- _Exercise goal_: Repeat each entry in the listing word for word.
*** Exercise inputs
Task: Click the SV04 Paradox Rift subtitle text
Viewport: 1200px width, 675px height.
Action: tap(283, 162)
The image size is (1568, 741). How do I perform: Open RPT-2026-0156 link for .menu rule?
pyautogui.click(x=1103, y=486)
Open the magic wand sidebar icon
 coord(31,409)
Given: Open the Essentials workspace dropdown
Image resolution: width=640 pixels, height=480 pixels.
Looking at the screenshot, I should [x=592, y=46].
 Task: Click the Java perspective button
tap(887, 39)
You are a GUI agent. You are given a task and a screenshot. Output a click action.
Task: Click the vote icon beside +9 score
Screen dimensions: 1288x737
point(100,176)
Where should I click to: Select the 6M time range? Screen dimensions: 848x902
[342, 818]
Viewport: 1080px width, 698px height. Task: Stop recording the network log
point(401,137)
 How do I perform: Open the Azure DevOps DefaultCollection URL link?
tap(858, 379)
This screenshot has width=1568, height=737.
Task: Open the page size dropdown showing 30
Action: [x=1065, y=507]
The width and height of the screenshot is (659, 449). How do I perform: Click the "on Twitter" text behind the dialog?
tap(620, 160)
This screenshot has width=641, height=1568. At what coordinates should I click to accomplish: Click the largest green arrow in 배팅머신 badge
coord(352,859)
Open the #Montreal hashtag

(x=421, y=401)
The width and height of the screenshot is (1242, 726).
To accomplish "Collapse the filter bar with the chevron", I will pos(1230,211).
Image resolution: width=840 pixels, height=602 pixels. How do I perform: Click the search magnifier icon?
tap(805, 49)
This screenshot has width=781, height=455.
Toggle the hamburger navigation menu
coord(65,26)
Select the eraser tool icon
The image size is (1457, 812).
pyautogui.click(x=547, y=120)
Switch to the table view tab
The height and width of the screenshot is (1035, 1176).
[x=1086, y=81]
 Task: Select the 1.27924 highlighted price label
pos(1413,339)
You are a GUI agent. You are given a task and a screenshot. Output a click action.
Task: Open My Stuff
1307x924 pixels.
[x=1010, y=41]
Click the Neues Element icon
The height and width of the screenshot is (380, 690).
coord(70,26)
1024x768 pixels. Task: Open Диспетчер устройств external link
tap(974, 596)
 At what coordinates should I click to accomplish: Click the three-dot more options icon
******
- _Result for this exercise_:
Task: Click the SV04 Paradox Rift subtitle text
Viewport: 1200px width, 675px height.
Action: tap(283, 162)
The image size is (1568, 741). How do I perform: Open RPT-2026-0156 link for .menu rule?
pyautogui.click(x=1103, y=486)
Open the magic wand sidebar icon
 coord(31,409)
Given: Open the Essentials workspace dropdown
Image resolution: width=640 pixels, height=480 pixels.
Looking at the screenshot, I should [x=592, y=46].
 Task: Click the Java perspective button
tap(887, 39)
You are a GUI agent. You are given a task and a screenshot. Output a click action.
Task: Click the vote icon beside +9 score
Screen dimensions: 1288x737
point(100,176)
Where should I click to: Select the 6M time range? Screen dimensions: 848x902
[342, 818]
Viewport: 1080px width, 698px height. Task: Stop recording the network log
point(401,137)
 How do I perform: Open the Azure DevOps DefaultCollection URL link?
tap(858, 379)
This screenshot has width=1568, height=737.
Task: Open the page size dropdown showing 30
Action: [x=1065, y=507]
The width and height of the screenshot is (659, 449). How do I perform: Click the "on Twitter" text behind the dialog?
tap(620, 160)
This screenshot has width=641, height=1568. At what coordinates should I click to accomplish: Click the largest green arrow in 배팅머신 badge
coord(352,859)
Open the #Montreal hashtag

(x=421, y=401)
The width and height of the screenshot is (1242, 726).
To accomplish "Collapse the filter bar with the chevron", I will pos(1230,211).
Image resolution: width=840 pixels, height=602 pixels. How do I perform: Click the search magnifier icon?
tap(805, 49)
This screenshot has width=781, height=455.
Toggle the hamburger navigation menu
coord(65,26)
Select the eraser tool icon
The image size is (1457, 812).
pyautogui.click(x=547, y=120)
Switch to the table view tab
The height and width of the screenshot is (1035, 1176).
[x=1086, y=81]
 Task: Select the 1.27924 highlighted price label
pos(1413,339)
You are a GUI agent. You are given a task and a screenshot. Output a click action.
Task: Open My Stuff
1307x924 pixels.
[x=1010, y=41]
Click the Neues Element icon
The height and width of the screenshot is (380, 690).
coord(70,26)
1024x768 pixels. Task: Open Диспетчер устройств external link
tap(974, 596)
 At what coordinates should I click to accomplish: Click the three-dot more options icon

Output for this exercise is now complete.